Accessibility links

Breaking News

G20 Protesters Demand End to Rich Tax Havens

French gendarmes stand near an anti G20 demonstrator who takes part in protest against globalization and tax havens, at the French-Monaco border in Cap d'Ail, southeastern France, November 3, 2011.

As G20 leaders seek ways to grow the global economy and stop the spreading Greek financial crisis during a two-day summit in France, thousands of protesters are staging meetings and demonstrations near the Riviera resort of Cannes.

It's a short march to the border of the affluent, and tax-free, principality of Monaco, past luxurious hilltop mansions overlooking the Mediterranean Sea. The scenery here offers a perfect backdrop for the latest demonstration against the G20 summit. Several-hundred activists took part, demanding an end to tax havens for the rich.

The protesters come from around the world. Eran Hakim, 27, flew in from Israel. He hopes leaders of the Group of 20 leading economies meeting in nearby Cannes will listen to their message.

"We see inequality going higher and higher inside countries and between countries. They are [the G20 leaders] managing it, they're responsible. I do not think they will change it, but I am saying that we want it to be changed," said Hakim.

Global movement

Nellini Stamp took a break from the ongoing Occupy Wall Street protests in New York to join this one in the French Riviera.

"I think it is great because it shows international solidarity, because it is a global economic crisis, so you have to have a global movement, which is happening," said Stamp.

G20 leaders are trying to contain the latest crisis at hand, as the Greek government borders on collapse over a planned referendum on a European bailout deal and popular anger in Greece mounts over tough austerity measures.

Message: people first

French Greens Party presidential hopeful Eva Jolie, who joined the demonstrators, argues Athens and other governments are mishandling the situation.

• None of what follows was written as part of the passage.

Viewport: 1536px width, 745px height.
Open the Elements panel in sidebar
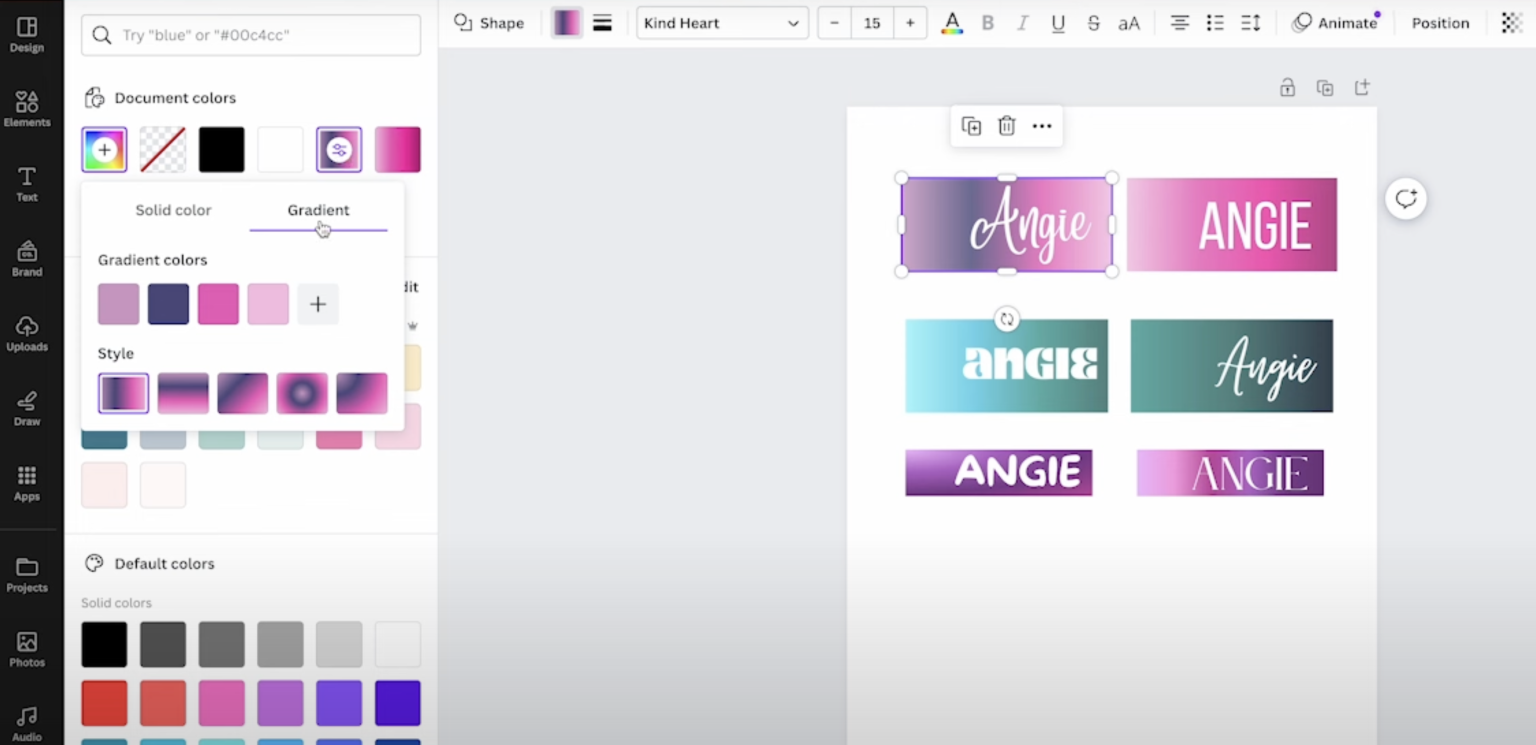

"If there were not tax evasion, tax havens, the states would be better off," said Jolie. "To ask the Greek people, who are not rich, the salaries are very low, the retirements are very low, some 400 euros or 600 euros a month [$550 - $900], to lower that by 20 percent is not realistic."

The G20 protesters embrace a range of causes. But their overall message this week, through demonstrations, workshops and debates, is that summit leaders should put people first, not financial markets.

As heads of state dine on France's famous cuisine tonight, these protesters are holding a more modest 'alternative banquet' in step with the hard economic times.